Seminars

I will describe our work developing CAM-­SE, a highly scalable version of the Community Atmosphere Model (CAM) running with the spectral element dynamical core from the High-Order Method Modeling Environment (HOMME). For global 1/4 and 1/8 degree resolutions CAM-­SE runs efficiently on hundreds of thousands of processors on modern supercomputers and obtains excellent simulation throughput. CAM-SE also supports fully unstructured conforming quadrilateral grids. We are using this capability to perform simulations with 1/8 degree resolution over the central U.S., transitioning to 1 degree over most of the globe. This is a numerically efficient way to study the resolution sensitivity of CAM's many subgrid parameterizations and is now being used in several projects developing "scale aware" parameterizations.  

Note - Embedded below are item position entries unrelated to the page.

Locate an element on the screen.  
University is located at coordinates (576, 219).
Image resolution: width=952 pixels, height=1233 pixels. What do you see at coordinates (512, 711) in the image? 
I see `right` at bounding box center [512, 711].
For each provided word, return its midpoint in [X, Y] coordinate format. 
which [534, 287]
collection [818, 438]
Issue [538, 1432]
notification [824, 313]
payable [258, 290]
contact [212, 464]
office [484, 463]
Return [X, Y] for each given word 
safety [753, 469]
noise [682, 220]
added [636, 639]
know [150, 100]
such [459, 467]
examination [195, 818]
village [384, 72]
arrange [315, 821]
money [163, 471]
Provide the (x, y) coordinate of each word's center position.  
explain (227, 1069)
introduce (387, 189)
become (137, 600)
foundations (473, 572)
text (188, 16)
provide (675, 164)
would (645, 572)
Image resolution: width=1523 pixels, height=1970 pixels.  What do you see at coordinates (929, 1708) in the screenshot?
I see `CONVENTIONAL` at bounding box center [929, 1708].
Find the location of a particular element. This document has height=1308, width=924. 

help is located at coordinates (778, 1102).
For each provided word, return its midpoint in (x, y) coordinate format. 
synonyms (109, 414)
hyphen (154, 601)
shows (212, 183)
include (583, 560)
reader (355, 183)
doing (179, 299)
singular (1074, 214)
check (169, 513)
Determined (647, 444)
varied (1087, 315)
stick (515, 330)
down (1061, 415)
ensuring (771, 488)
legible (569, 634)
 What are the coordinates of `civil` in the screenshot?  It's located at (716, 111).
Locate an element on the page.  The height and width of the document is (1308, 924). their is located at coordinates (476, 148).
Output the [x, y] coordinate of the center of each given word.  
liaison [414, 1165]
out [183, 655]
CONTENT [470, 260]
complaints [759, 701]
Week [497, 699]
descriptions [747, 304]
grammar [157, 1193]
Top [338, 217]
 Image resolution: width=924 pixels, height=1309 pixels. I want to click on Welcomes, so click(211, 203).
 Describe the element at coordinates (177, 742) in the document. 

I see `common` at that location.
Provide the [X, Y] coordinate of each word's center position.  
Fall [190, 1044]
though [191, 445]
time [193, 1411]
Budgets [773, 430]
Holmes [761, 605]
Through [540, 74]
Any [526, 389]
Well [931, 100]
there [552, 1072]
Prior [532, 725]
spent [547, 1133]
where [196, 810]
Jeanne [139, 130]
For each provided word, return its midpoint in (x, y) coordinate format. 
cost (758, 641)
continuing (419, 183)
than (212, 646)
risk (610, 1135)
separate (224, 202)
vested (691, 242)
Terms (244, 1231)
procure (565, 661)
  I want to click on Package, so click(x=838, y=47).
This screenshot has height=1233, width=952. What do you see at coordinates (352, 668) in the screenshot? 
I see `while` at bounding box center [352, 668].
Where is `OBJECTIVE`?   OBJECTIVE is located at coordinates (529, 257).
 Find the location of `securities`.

CAM-­SE uses quadrilateral elements and tensor-­product Gauss-­Lobattoquadrature. Its fundamental computational kernels look like dense matrix-vector products which map well to upcoming computer architectures. It solves the hydrostatic equations with a spectral element horizontal descritization and the hybrid coordinate Simmons & Burridge (1981) vertical discretization.  It uses a mimetic formulation of spectral elements which preserves the adjoint and annihilator properties of the divergence, gradient and curl operations. These mimetic properties result in local conservation (to machine precision) of mass, tracer mass and (2D) potential vorticity, and semi-­discrete conservation (exact with exact time-‐discretization) of total energy.  Hyper-viscsoityis used for all numerical dissipation.